= What is being asked =
Copy out all of the entries below, putting "How can I do" wherever "How do I perform" appears and changing nothing else.

-----

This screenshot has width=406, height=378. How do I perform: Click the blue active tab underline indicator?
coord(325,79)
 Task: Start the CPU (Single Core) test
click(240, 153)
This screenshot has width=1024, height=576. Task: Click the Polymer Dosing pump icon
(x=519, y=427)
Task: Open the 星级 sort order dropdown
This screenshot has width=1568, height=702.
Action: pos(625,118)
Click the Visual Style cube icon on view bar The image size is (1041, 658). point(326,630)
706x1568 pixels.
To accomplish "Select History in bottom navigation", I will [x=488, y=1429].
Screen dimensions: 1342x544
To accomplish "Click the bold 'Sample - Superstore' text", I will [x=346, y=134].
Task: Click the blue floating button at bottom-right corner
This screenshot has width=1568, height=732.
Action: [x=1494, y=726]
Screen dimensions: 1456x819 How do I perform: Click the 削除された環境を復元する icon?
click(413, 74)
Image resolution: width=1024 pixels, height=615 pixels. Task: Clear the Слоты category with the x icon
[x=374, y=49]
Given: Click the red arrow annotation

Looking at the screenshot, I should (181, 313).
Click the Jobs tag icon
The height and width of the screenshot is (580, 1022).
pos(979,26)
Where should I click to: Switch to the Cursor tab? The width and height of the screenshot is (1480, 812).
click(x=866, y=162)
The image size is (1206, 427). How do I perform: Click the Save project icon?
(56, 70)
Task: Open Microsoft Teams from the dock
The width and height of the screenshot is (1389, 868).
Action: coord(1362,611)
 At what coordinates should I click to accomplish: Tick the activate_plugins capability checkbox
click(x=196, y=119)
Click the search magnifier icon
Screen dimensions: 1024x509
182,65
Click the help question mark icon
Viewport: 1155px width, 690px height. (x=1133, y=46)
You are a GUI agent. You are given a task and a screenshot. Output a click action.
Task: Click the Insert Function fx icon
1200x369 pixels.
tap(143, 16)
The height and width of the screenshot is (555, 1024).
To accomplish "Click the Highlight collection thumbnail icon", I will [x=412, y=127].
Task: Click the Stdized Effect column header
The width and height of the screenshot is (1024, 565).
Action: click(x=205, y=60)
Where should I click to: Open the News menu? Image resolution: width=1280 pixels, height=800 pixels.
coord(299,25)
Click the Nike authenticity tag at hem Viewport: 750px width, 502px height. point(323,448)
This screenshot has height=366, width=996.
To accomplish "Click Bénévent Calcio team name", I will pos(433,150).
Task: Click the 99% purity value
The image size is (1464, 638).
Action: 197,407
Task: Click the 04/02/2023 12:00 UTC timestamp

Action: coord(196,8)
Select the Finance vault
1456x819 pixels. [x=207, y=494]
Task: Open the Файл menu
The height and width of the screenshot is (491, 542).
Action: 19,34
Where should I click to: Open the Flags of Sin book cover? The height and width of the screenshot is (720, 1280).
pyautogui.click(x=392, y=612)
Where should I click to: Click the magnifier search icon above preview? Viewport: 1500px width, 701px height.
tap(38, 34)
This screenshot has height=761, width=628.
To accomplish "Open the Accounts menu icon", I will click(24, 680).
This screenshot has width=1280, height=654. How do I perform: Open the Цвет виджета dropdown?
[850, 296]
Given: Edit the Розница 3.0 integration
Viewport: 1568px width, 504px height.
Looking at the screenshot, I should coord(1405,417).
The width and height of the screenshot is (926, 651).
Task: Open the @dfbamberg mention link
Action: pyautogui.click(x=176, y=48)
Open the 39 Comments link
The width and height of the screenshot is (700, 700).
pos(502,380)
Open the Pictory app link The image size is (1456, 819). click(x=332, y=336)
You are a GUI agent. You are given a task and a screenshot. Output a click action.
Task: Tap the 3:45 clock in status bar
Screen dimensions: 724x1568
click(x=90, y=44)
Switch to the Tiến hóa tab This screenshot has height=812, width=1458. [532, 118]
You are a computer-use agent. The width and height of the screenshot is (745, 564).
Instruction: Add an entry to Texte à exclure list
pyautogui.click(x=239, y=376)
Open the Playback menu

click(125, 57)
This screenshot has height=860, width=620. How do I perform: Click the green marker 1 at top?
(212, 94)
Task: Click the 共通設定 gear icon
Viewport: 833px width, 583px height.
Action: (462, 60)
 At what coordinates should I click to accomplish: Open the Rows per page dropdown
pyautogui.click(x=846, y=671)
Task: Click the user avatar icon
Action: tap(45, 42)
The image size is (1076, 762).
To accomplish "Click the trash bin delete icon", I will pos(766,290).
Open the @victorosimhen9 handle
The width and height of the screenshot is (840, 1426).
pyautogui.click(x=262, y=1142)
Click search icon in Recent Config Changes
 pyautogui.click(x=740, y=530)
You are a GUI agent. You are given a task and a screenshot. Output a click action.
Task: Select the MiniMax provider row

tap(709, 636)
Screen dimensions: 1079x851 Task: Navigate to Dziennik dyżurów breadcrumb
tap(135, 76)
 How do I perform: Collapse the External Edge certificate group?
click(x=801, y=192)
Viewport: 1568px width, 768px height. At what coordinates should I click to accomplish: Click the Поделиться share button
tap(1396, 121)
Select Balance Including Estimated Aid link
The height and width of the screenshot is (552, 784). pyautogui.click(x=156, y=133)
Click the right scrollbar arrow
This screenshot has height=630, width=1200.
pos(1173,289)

-----

= Answer in full =
This screenshot has width=406, height=378. How can I do: Click the blue active tab underline indicator?
coord(325,79)
 Task: Start the CPU (Single Core) test
click(240, 153)
This screenshot has width=1024, height=576. Task: Click the Polymer Dosing pump icon
(x=519, y=427)
Task: Open the 星级 sort order dropdown
This screenshot has width=1568, height=702.
Action: pos(625,118)
Click the Visual Style cube icon on view bar The image size is (1041, 658). point(326,630)
706x1568 pixels.
To accomplish "Select History in bottom navigation", I will [x=488, y=1429].
Screen dimensions: 1342x544
To accomplish "Click the bold 'Sample - Superstore' text", I will [x=346, y=134].
Task: Click the blue floating button at bottom-right corner
This screenshot has width=1568, height=732.
Action: [x=1494, y=726]
Screen dimensions: 1456x819 How can I do: Click the 削除された環境を復元する icon?
click(413, 74)
Image resolution: width=1024 pixels, height=615 pixels. Task: Clear the Слоты category with the x icon
[x=374, y=49]
Given: Click the red arrow annotation

Looking at the screenshot, I should (181, 313).
Click the Jobs tag icon
The height and width of the screenshot is (580, 1022).
pos(979,26)
Where should I click to: Switch to the Cursor tab? The width and height of the screenshot is (1480, 812).
click(x=866, y=162)
The image size is (1206, 427). How can I do: Click the Save project icon?
(56, 70)
Task: Open Microsoft Teams from the dock
The width and height of the screenshot is (1389, 868).
Action: coord(1362,611)
 At what coordinates should I click to accomplish: Tick the activate_plugins capability checkbox
click(x=196, y=119)
Click the search magnifier icon
Screen dimensions: 1024x509
182,65
Click the help question mark icon
Viewport: 1155px width, 690px height. (x=1133, y=46)
You are a GUI agent. You are given a task and a screenshot. Output a click action.
Task: Click the Insert Function fx icon
1200x369 pixels.
tap(143, 16)
The height and width of the screenshot is (555, 1024).
To accomplish "Click the Highlight collection thumbnail icon", I will [x=412, y=127].
Task: Click the Stdized Effect column header
The width and height of the screenshot is (1024, 565).
Action: click(x=205, y=60)
Where should I click to: Open the News menu? Image resolution: width=1280 pixels, height=800 pixels.
coord(299,25)
Click the Nike authenticity tag at hem Viewport: 750px width, 502px height. point(323,448)
This screenshot has height=366, width=996.
To accomplish "Click Bénévent Calcio team name", I will pos(433,150).
Task: Click the 99% purity value
The image size is (1464, 638).
Action: 197,407
Task: Click the 04/02/2023 12:00 UTC timestamp

Action: coord(196,8)
Select the Finance vault
1456x819 pixels. [x=207, y=494]
Task: Open the Файл menu
The height and width of the screenshot is (491, 542).
Action: 19,34
Where should I click to: Open the Flags of Sin book cover? The height and width of the screenshot is (720, 1280).
pyautogui.click(x=392, y=612)
Where should I click to: Click the magnifier search icon above preview? Viewport: 1500px width, 701px height.
tap(38, 34)
This screenshot has height=761, width=628.
To accomplish "Open the Accounts menu icon", I will click(24, 680).
This screenshot has width=1280, height=654. How can I do: Open the Цвет виджета dropdown?
[850, 296]
Given: Edit the Розница 3.0 integration
Viewport: 1568px width, 504px height.
Looking at the screenshot, I should coord(1405,417).
The width and height of the screenshot is (926, 651).
Task: Open the @dfbamberg mention link
Action: pyautogui.click(x=176, y=48)
Open the 39 Comments link
The width and height of the screenshot is (700, 700).
pos(502,380)
Open the Pictory app link The image size is (1456, 819). click(x=332, y=336)
You are a GUI agent. You are given a task and a screenshot. Output a click action.
Task: Tap the 3:45 clock in status bar
Screen dimensions: 724x1568
click(x=90, y=44)
Switch to the Tiến hóa tab This screenshot has height=812, width=1458. [532, 118]
You are a computer-use agent. The width and height of the screenshot is (745, 564).
Instruction: Add an entry to Texte à exclure list
pyautogui.click(x=239, y=376)
Open the Playback menu

click(125, 57)
This screenshot has height=860, width=620. How can I do: Click the green marker 1 at top?
(212, 94)
Task: Click the 共通設定 gear icon
Viewport: 833px width, 583px height.
Action: (462, 60)
 At what coordinates should I click to accomplish: Open the Rows per page dropdown
pyautogui.click(x=846, y=671)
Task: Click the user avatar icon
Action: tap(45, 42)
The image size is (1076, 762).
To accomplish "Click the trash bin delete icon", I will pos(766,290).
Open the @victorosimhen9 handle
The width and height of the screenshot is (840, 1426).
pyautogui.click(x=262, y=1142)
Click search icon in Recent Config Changes
 pyautogui.click(x=740, y=530)
You are a GUI agent. You are given a task and a screenshot. Output a click action.
Task: Select the MiniMax provider row

tap(709, 636)
Screen dimensions: 1079x851 Task: Navigate to Dziennik dyżurów breadcrumb
tap(135, 76)
 How can I do: Collapse the External Edge certificate group?
click(x=801, y=192)
Viewport: 1568px width, 768px height. At what coordinates should I click to accomplish: Click the Поделиться share button
tap(1396, 121)
Select Balance Including Estimated Aid link
The height and width of the screenshot is (552, 784). pyautogui.click(x=156, y=133)
Click the right scrollbar arrow
This screenshot has height=630, width=1200.
pos(1173,289)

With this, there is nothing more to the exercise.